[WHAT TO PRODUCE] Decide whether each of the following statements agrees with the passage on The Disintegration Loops, answering yes or no and quoting the deciding words of the passage. 1. The nine tracks are arranged in the order in which they were recorded. 2. The loops decay at a steady, linear rate from the very start. 3. Basinski filmed the fallout of the attacks during the last hour of daylight.

[SELECTED EXCERPT]
------
Basinski started the project in July 2001 and finished in late August. (Note: Multiple sources state Basinski finished The Disintegration Loops on September 11, but he has stated this range of time as when he recorded it.) When it was complete, he listened to it multiple times through loudspeakers on his roof. Later in the year, he witnessed the September 11 attacks from his roof. He had an interview for the arts organization Creative Time in the buildings scheduled for that day. While the World Trade Center collapsed, he was sitting on the roof of his apartment building with friends, including the British singer Anohni. He filmed the fallout during the last hour of daylight, and the following morning he added the track "dlp 1.1" as a soundtrack to the recording. Stills from the video were used as the covers for the albums, and Basinski dedicated the work to the victims in a postscript in the liner notes. He said that the attacks recontextualized The Disintegration Loops as a work created from decay. Basinski told the Guardian he believes the conspiracy theory that the World Trade Center was destroyed in a controlled demolition.

==Music==
Critics have categorized The Disintegration Loops as experimental, ambient, drone, and tape music with influences from process music. It consists of nine tracks, which were ordered in the sequence of when they were recorded, forming around five hours of runtime. Each track uses different loops, described by Stylus as simple and pastoral. Loops do not decay linearly; instead they start to decay after a few minutes and the process speeds up near the end. The Disintegration Loops has been likened to the works of Gas, the Caretaker's An Empty Bliss Beyond This World, Yellow Swans's Going Places, and Gavin Bryars's Jesus' Blood Never Failed Me Yet. Crack also compared the project with the composition Gymnopédies by Erik Satie, as changes in music happen in "almost imperceptible increments" until it "no longer bears the imprint of an instrument".
------
[Data entries]
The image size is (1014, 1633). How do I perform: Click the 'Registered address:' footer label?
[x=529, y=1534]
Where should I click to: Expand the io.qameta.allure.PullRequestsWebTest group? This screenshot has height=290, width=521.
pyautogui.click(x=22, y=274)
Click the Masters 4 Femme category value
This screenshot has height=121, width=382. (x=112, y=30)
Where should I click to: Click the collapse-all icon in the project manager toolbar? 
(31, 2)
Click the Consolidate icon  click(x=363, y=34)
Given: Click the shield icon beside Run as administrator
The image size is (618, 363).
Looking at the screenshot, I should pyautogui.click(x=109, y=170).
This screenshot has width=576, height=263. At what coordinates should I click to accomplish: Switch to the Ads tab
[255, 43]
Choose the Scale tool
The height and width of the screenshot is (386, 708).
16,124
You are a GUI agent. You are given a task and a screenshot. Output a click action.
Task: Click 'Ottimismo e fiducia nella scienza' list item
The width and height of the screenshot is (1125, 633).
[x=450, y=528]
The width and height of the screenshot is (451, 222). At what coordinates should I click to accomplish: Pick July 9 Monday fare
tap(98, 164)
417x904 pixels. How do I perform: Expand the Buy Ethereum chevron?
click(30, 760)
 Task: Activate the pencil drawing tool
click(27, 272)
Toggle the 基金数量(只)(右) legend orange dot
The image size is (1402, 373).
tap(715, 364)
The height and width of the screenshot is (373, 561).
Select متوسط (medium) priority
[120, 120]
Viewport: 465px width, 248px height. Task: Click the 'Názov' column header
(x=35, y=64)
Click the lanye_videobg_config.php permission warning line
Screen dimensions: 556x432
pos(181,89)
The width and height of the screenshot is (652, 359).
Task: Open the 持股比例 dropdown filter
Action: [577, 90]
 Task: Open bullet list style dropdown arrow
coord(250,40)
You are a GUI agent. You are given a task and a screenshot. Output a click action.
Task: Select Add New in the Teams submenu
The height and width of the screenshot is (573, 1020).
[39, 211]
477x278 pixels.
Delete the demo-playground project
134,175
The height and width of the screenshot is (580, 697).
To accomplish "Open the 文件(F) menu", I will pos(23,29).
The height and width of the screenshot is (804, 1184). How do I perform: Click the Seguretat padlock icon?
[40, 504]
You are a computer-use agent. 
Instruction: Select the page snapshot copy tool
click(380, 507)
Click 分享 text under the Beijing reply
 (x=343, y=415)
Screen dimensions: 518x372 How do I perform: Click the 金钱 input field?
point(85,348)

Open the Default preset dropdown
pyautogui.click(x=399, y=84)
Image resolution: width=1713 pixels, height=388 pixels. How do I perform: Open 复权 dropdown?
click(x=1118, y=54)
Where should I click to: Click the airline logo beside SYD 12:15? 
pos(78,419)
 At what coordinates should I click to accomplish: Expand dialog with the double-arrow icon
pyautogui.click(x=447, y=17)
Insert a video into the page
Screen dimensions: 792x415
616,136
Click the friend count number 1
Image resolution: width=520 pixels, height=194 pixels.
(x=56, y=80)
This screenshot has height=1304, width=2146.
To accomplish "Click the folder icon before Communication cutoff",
------
[YOUR SOLUTION]
1. Yes: "It consists of nine tracks, which were ordered in the sequence of when they were recorded"
2. No: "Loops do not decay linearly; instead they start to decay after a few minutes and the process speeds up near the end."
3. Yes: "He filmed the fallout during the last hour of daylight"